Buona giornata a tutti…

ore 21.00 – sono appena tornata. Giornata molto bella, sole e vento. Ho incontrato alcuni amici, chiacchiere varie. Pranzo sulla spiaggia con insalatona (non c’erano le telline..), vino bianco e poi anche grappa. Dopodichè, ipod, spalmata a quattro di bastoni, pseudo ninna… Prima di andare, una bella caipirinha con il tramonto davanti e musica lounge… Una bella giornata veramente…
Ora doccia e una bella cena in compagnia…
Mi sento bene…

Miagolato il 4 July 2008 - 9:25
Cazzeggio by Miciastra

GEOGRAFIA: La Francia confina a nord con il Mare del Nord ed il Belgio, ad ovest con l’Oceano Atlantico, a Sud con il Mar Mediterraneo e la Spagna, a est con la Svizzera, la Germania, il Lussemburgo e con i CAMPIONI DEL MONDO. Per pochi chilometri non ospita nel suo territorio la più alta cima d’Europa, il Monte Bianco, che si trova in Italia.

STORIA: Può vantare uno dei più grandi condottieri della storia, Napoleone… che era italiano. Per il resto è famosa per aver bombardato un paio di atolli.

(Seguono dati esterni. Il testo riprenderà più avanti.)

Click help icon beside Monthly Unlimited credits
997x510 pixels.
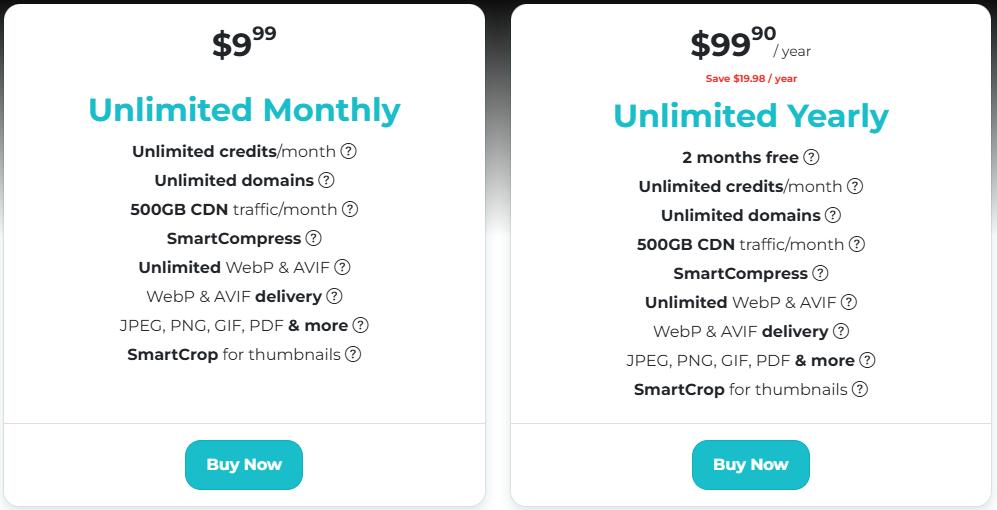click(x=349, y=152)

PRODUZIONE E IMPIEGHI: La Francia è famosa per:
1) ospitare la Bellucci che è italiana;
2) avere Carla Bruni come first lady… che è italiana;
3) è inoltre rinomata per i formaggi, secondi solo a quelli italiani, il vino, la cui produzione è seconda solo a quella italiana e la moda, la quale cede il passo solo a quella italiana.

SPORT: Nel basket vanta un 3° posto all’ultimo Europeo a distanza di 52 anni dall’ultimo podio. Sono molto fieri della loro Nazionale di Calcio dove militano o hanno militato tra gli altri: a) Zidane… che è algerino b) Thuram… che è di Guadalupe c) Trezeguet… che è argentino d) Boumsong… che è camerunese e) Vieira… che è senegalese f) Makelele… che è congolese g) Malouda… che è guyanese. La maggior parte dei quali ha imparato a giocare in italia.

ARTE E CULTURA: A parte qualche poeta drogato e qualche schizzatore di tele sfocate è famosa per ospitare la Gioconda che è italiana.

MUSICA: Sembra strano che non ci sia traccia di musica francese al di fuori del suolo francese, dove per altro impazzano i seppur discutibili Ramazzotti, Pausini e Tiziano Ferro…che sono italiani.

CIBO: Mangiano rane ma ultimamente stanno andando ancora un pò più in là, ingoiando dei bei rospi…e comunque L’OMELETTE è solo una cazzo di frittata!!!

[io amo particolarmente i francesi, ma questa mi ha fatto proprio sorridere!]